Devastated Parents: Chinese Gov't Running Infant Abduction Racket for Profit and Population Control

“They are like organized criminals.”

Infant abduction for black-market profit is an awful reality in many countries—but government-sponsored infant abduction? Too totalitarian for today's world?

Not according to some parents in Shaoyang, China—a remote, mountainous region in the Hunan province.

A frightening story has surfaced in recent months that the Chinese government—partly to enforce its one-child-only law, partly for a money grab—routinely took infants from the arms of their impoverished parents when there wasn't enough cash in the cupboards to appease extortionists' demands. These abducted infants, reports say, were often adopted outside China; the United States was supposedly a frequent destination.

The good news is that government-sponsored seizures have apparently diminished a great deal since 2006. The bad news is that it took an abducted eight-month-old boy's severe injuries in a balcony fall (after his mother tangled with officials over him) to curtail the practice. The latest outcry, however, is that the Chinese government had been hard at work all these years keeping the whole sordid affair under wraps—not terribly surprising, what with the minor sticking point that its own laws forbid infant seizure, even when its Mom and Dad's second child.

Want more shockers? A Chinese news organization, Caixin, somehow braved its land's chilling media clampdowns and uncovered the government's purported role in the abductions with a lengthy expose last May 10. Six days later, Hillary Clinton's favorite news outlet, Al Jazeera, posted its own story. The New York Times followed suit last week.

According to the Caixin article:

In some cases, child-selling revenues as well as social support compensation fees paid by Hunan parents who break one-child rules have become important sources of income for local governments in poor parts of the province.

Family planning agencies received less than 20 percent of the fees paid by Hunan's violating parents in 2004 and '05, according to the provincial Family Planning Commission. Most of the money was used to cover general government expenses, government sources told Caixin.

The official line from China? Police recently reported rescuing 89 babies from child traffickers, and the deputy director of the Public Security Ministry condemned what he called the practice of “buying and selling children in this country,” according to the New York Times piece.
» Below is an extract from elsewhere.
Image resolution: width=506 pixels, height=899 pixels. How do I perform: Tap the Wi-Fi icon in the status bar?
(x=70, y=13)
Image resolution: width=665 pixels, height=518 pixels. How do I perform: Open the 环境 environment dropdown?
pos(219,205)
[Watch this video of Xiong Chao—dressed in the dark blue shirt and white shorts—whose fall from a family-planning office balcony is said to have ended the alleged government-sponsored infant abductions. He made it back from the clutches of Chinese officials but is mentally disabled from his 2006 injuries]:

More from the Times:

Zeng Dingbao, who leads the Inspection Bureau in Shaoyang, the city that administers Longhui County, has promised a diligent investigation. But signs point to a whitewash. In June, he told People’s Daily Online, the Web version of the Communist Party’s official newspaper, that the situation “really isn’t the way the media reported it to be, with infants being bought and sold.”
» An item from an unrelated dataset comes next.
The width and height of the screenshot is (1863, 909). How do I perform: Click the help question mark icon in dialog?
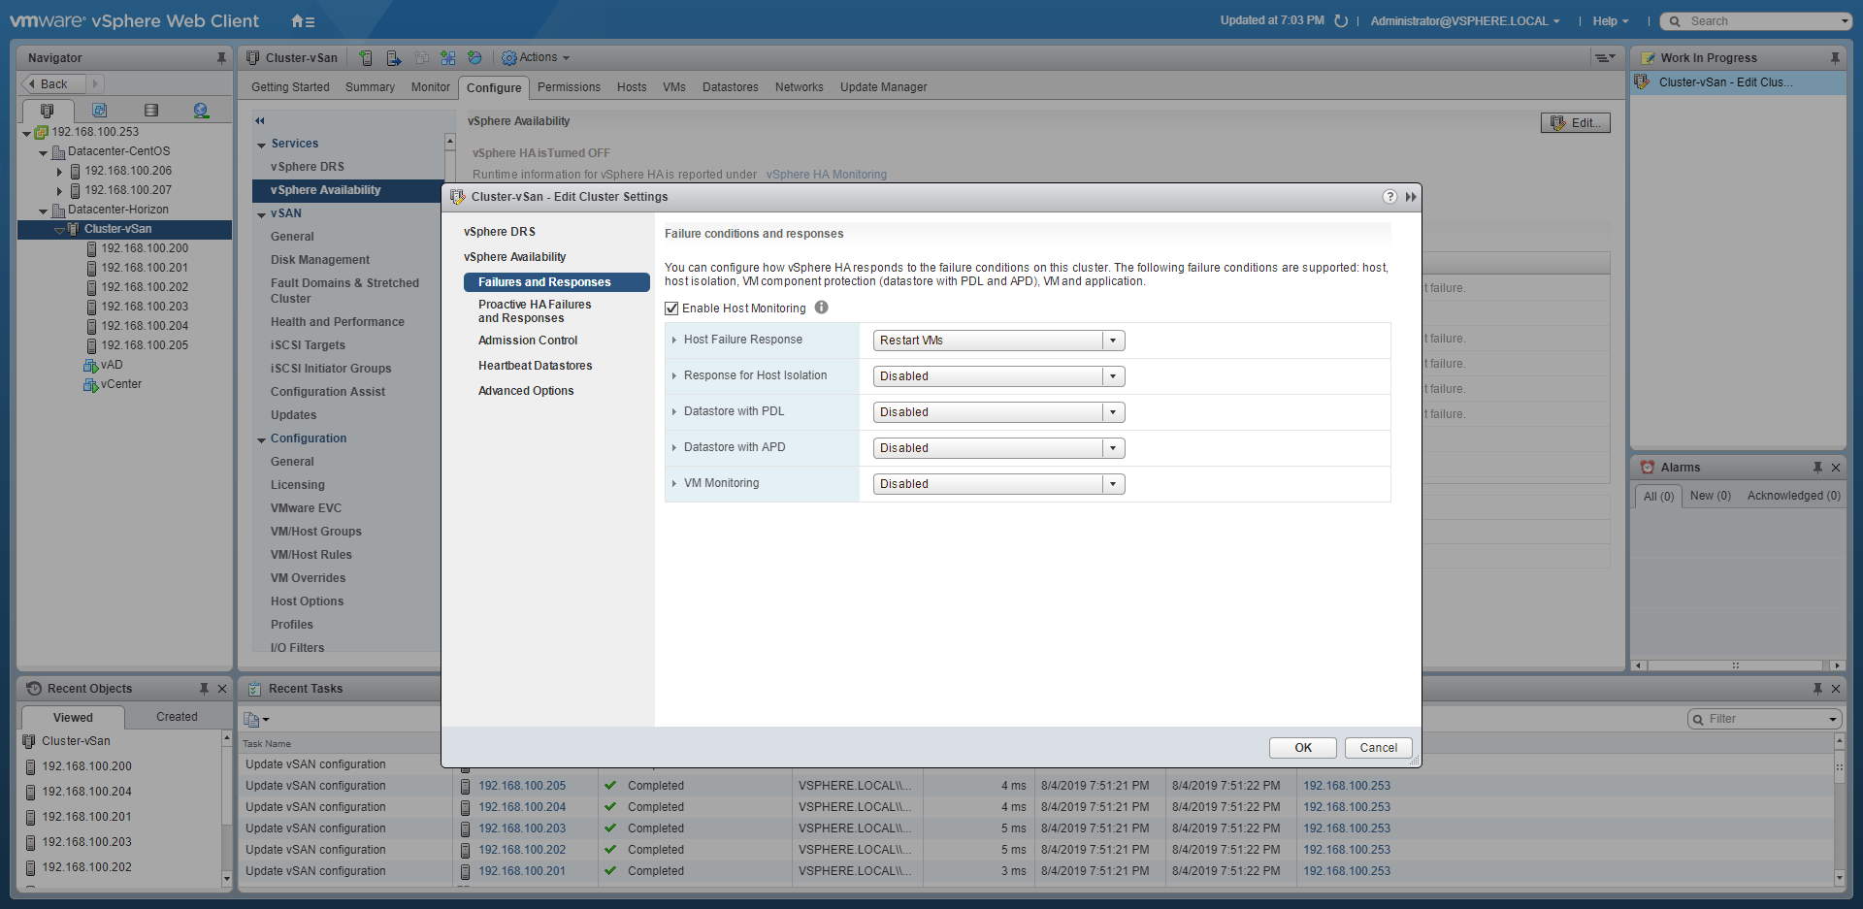pos(1389,197)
Rather than helping trace and recover seized children, parents say, the authorities are punishing those who speak out. Two of the most vocal fathers were detained for 15 days in Shaoyang on charges of soliciting prostitutes at a brothel. Released last month, the two men, Yang Libing, 47, and Zhou Yinghe, 34, said they had been entrapped.

Mr. Yang said he was constantly followed by government minders. Mr. Zhou said the village party secretary had warned him to stop talking to reporters about the abduction of his 3-month-old daughter in March 2003 or face more punishment. “They are like organized criminals,” Mr. Zhou said.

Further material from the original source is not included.